Training data#
Data sources#
There are three sources of data which are used to train the model, each with their own advantages and disadvantages.
New York Times#
The New York Times released a dataset of labelled ingredients in their Ingredient Phrase Tagger repository, which had the same goal as this.
The dataset is has each sentence labelled, but the labelling is inconsistent.
The dataset primarily uses imperial/US customary units
The dataset is large, roughly 178,000 entries
Cookstr#
The Cookstr dataset is derived from 7,918 recipes scraped from cookstr.com (no longer available) between 2017-06 and 2017-07. The scraped data can be found at https://archive.org/details/recipes-en-201706.
The dataset is unlabelled and will need labelling manually.
The dataset primarily uses imperial/US customary units, although many ingredients give the quantity in multiple units
The dataset is medium sized, roughly 40,000 entries
BBC Food#
The Cookstr dataset is derived from 10,599 recipes scraped from bbc.co.uk/food between 2017-06 and 2017-07. The scraped data can be found at https://archive.org/details/recipes-en-201706.
The dataset is unlabelled and will need labelling manually.
The dataset primarily uses metric units, although many ingredients give the quantity in multiple units
The dataset is medium sized, roughly 63,000 entries
The three datasets have different advantages and disadvantages, therefore combining the two should yield an improvement over using any on their own.
Labelling the data#
Note
The details described in this section also apply to how the labelling was performed for the Cookstr and BBC Food datasets.
The New York Times dataset has gone through, and continues to go through, the very manual process of labelling the training data. This process is there to ensure that the labels assigned to each token in each ingredient sentence are correct and consistent across the dataset. In general, the idea is to avoid modifying the input sentence and only correct the labels for each, although entries have been removed where there is too much missing information or the entry is not actually an ingredient sentence (a few recipe instructions have been found mixed into the data).
The model is currently trained using the first 30,000 entries of the New York Times dataset, so the labelling efforts have primarily been focussed on that subset.
Tip
The impact of the consistent labelling can be seen by training the model using the full New York Times dataset, where the majority of the data has not been consistently labelled. The model performance drops significantly.

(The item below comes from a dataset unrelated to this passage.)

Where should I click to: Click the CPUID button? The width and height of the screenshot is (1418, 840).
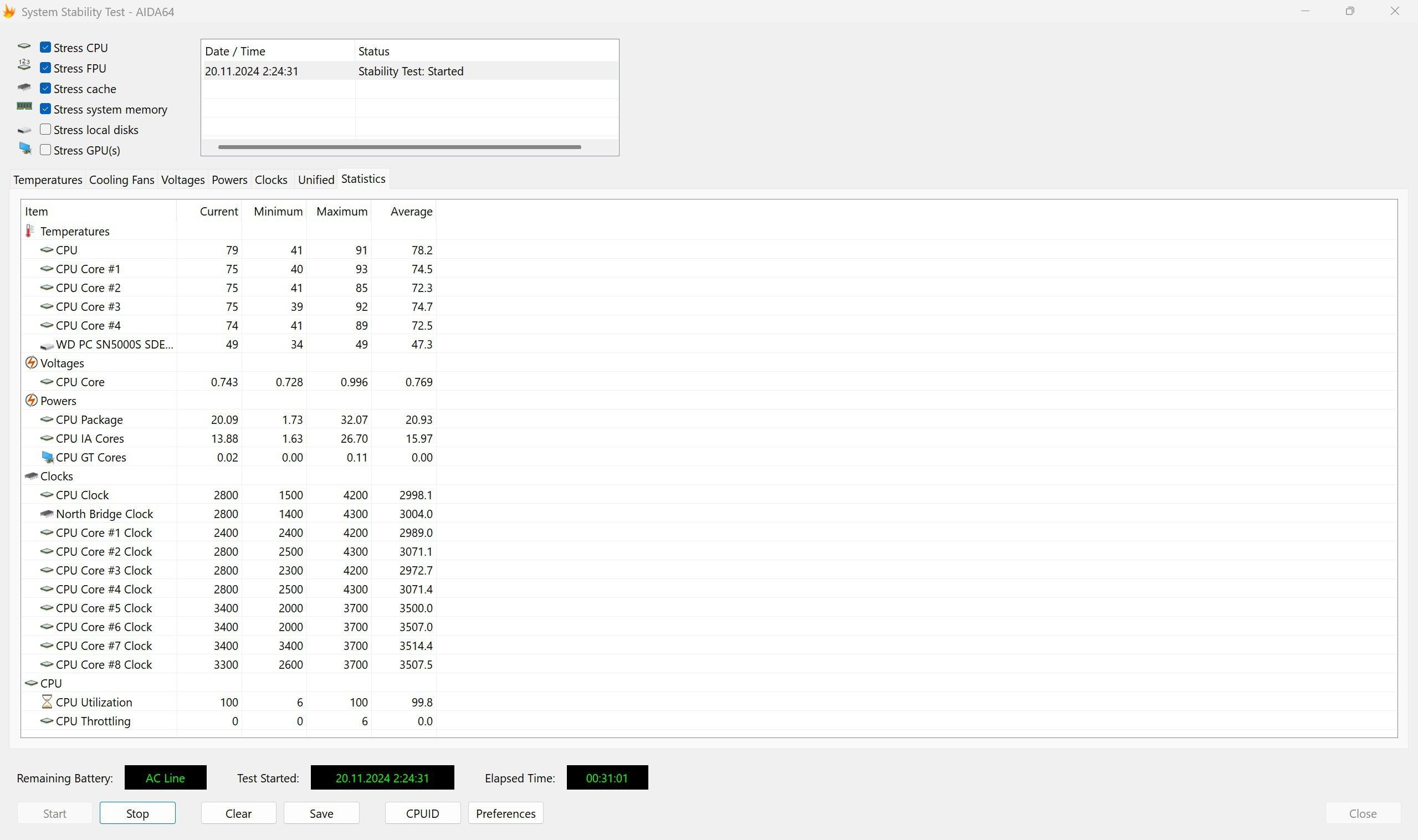(x=422, y=813)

The following operations were done to clean up the labelling (note that this is not exhaustive, the git history for the dataset will give the full details).
- Convert all numbers in the labels to decimal
This includes numbers represented by fractions in the input e.g. 1 1/2 becomes 1.5
- Convert all ranges to a standard format of X-Y
This includes ranges represented textually, e.g. 1 to 2, 3 or 4 become 1-2, 3-4 respectively
- Entries where the quantities and units were originally consolidated should be unconsolidated
There were many examples where the input would say
1/2 cup, plus 1 tablespoon …
with the quantity set as “9” and the unit “tablespoon”. The model will not do maths for us, nor will it understand have to convert between units. In this example, the correct labelling is a quantity of “0.5”, a unit of “cup”, and a comment of “plus 1 tablespoon”.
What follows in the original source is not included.